Encephalartos munchii
- Conservation status: Endangered (IUCN 3.1)

Scientific classification
- Kingdom: Plantae
- Clade: Tracheophytes
- Clade: Gymnospermae
- Division: Cycadophyta
- Class: Cycadopsida
- Order: Cycadales
- Family: Zamiaceae
- Genus: Encephalartos
- Species: E. munchii
- Binomial name: Encephalartos munchii R.A.Dyer & Verdoorn

= Encephalartos munchii =

- Genus: Encephalartos
- Species: munchii
- Authority: R.A.Dyer & Verdoorn
- Conservation status: EN

Species of cycad

Encephalartos munchii is a perennial species of cycad in Africa.

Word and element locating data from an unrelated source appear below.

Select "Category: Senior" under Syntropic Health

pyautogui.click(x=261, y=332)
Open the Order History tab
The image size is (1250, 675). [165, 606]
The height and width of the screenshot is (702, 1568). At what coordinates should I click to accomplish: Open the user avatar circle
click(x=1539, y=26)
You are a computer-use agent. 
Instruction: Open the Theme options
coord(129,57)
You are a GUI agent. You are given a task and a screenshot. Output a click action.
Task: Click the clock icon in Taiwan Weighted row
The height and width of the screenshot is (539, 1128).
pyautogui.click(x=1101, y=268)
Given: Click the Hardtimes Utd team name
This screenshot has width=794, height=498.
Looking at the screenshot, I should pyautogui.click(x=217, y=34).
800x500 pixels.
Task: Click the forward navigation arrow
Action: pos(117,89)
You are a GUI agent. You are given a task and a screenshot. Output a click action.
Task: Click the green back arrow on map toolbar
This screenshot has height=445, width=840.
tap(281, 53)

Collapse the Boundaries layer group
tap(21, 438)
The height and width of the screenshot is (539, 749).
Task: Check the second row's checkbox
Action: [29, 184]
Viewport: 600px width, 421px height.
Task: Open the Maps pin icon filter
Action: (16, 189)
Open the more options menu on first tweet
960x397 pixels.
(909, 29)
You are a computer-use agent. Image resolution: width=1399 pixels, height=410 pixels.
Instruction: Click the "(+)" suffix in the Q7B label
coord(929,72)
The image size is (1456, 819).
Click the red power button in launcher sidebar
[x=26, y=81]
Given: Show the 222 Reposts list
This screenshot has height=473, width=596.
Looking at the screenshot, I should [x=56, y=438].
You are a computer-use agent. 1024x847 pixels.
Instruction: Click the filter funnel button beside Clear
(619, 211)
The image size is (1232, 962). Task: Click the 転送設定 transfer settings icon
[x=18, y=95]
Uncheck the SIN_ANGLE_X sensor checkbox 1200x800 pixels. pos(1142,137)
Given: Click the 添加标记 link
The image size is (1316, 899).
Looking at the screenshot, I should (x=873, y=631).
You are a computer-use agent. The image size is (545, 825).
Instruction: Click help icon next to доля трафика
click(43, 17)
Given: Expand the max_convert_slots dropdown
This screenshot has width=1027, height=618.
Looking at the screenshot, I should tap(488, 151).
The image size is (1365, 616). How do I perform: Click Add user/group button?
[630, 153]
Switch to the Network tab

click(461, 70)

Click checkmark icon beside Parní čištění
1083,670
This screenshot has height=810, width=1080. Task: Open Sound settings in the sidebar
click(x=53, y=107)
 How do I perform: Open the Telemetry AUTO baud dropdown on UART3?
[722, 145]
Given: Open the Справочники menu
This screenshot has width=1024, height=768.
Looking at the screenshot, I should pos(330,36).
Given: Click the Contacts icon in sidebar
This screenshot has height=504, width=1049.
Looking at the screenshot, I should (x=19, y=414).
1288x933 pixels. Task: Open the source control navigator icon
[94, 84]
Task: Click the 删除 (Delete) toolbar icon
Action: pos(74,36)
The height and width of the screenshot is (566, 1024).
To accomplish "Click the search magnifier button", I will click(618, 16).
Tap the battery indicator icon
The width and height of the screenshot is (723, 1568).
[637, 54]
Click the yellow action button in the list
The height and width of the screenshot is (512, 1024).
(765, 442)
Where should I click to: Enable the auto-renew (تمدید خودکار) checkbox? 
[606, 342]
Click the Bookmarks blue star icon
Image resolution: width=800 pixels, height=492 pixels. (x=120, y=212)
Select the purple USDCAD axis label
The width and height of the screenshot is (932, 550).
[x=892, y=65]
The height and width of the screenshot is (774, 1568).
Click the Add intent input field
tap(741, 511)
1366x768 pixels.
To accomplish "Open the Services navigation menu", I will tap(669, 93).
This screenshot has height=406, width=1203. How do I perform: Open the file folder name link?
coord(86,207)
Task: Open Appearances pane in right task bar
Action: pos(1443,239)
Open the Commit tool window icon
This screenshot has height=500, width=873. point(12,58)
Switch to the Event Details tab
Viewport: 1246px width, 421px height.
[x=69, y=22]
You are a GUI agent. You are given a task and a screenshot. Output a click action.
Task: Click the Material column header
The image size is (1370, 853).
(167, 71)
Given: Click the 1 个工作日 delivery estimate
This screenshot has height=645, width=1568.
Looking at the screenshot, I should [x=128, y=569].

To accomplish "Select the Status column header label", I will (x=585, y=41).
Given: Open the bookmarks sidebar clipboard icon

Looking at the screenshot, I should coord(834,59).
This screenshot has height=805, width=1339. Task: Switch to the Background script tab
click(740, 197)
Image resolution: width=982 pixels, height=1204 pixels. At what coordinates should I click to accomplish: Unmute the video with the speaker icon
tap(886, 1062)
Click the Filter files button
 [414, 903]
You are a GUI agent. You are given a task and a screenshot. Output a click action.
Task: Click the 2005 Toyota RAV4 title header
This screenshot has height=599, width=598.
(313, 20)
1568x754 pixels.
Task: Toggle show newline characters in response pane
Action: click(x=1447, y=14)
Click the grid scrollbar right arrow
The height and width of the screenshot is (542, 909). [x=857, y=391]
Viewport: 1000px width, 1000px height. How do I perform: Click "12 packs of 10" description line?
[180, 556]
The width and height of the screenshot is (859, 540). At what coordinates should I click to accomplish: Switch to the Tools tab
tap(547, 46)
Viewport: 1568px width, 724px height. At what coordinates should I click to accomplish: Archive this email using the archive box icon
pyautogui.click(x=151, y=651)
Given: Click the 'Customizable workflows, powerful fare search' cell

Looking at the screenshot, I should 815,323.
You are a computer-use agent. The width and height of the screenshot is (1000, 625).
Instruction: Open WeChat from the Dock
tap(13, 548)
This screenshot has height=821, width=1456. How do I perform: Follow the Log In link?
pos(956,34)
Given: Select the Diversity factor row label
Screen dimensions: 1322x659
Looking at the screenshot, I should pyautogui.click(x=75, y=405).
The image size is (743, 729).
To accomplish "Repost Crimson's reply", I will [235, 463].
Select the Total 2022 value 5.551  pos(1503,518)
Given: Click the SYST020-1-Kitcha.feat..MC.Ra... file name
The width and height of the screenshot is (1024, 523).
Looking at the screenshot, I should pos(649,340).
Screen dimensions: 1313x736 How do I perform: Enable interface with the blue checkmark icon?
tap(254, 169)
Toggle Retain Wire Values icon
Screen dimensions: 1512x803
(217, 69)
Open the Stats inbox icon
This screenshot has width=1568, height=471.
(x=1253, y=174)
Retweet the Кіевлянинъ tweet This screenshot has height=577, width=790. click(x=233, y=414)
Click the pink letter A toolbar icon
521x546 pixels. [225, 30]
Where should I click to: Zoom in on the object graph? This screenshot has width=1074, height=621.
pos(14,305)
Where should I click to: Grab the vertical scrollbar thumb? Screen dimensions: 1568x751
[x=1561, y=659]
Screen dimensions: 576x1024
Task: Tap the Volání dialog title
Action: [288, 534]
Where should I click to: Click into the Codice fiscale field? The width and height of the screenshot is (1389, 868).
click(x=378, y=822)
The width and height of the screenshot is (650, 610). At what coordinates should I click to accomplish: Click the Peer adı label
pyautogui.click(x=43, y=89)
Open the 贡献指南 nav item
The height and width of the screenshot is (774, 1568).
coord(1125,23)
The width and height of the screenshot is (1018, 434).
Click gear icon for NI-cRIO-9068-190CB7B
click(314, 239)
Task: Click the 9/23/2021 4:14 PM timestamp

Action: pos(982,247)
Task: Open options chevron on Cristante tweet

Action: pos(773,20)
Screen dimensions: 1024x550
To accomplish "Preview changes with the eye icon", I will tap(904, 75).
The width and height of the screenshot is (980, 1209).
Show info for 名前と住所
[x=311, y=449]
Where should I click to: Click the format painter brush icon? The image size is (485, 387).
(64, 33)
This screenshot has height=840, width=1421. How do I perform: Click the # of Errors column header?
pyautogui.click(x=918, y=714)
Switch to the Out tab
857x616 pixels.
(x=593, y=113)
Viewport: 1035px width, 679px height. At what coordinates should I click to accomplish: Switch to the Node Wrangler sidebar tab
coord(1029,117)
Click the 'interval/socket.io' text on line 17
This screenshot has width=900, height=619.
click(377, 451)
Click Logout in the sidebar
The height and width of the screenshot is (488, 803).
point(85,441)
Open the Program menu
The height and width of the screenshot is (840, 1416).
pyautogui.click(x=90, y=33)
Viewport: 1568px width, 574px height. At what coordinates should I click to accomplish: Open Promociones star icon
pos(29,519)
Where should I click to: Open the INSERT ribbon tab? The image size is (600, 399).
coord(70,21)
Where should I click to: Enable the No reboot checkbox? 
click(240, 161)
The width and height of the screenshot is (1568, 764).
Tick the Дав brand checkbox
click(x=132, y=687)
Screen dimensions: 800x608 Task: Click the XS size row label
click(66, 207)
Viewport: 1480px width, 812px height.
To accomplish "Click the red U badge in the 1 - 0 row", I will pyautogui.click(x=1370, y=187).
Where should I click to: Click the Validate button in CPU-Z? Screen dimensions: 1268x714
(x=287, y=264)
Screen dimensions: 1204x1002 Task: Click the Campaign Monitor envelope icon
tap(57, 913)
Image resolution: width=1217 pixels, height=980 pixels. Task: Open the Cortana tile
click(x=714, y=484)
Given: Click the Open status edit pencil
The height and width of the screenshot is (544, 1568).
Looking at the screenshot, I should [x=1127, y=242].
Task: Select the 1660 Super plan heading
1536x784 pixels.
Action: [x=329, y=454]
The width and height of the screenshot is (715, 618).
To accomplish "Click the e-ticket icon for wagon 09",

In English, the species goes by the common name Munch's cycad.

==Description==
This cycad is tree-like, dioecious, growing up to 1 meter tall and 30 centimeters wide, often with additional stems sprouting from its base. Its pinnate leaves, located in a cluster at the top of the stem, are 1–1.3 meters long, supported by a 15-20 centimeter petiole, and made up of many pairs of lance-shaped, leathery green leaves, each about 15–20 centimeters long, with a spiny edge and a sharp tip. This species has separate male and female plants. Male plants have 1 to 6 upright, slightly cylindrical cones, 40–65 centimeters long and 7–9 centimeters wide, in a jade green color. Female plants have solitary cylindrical to oval cones, 30–50 centimeters long and 16–20 centimeters wide, ranging in color from glaucous green to jade green. The seeds are roughly oval, 2.5-3.5 centimeters long, and covered with a bright red sarcotesta.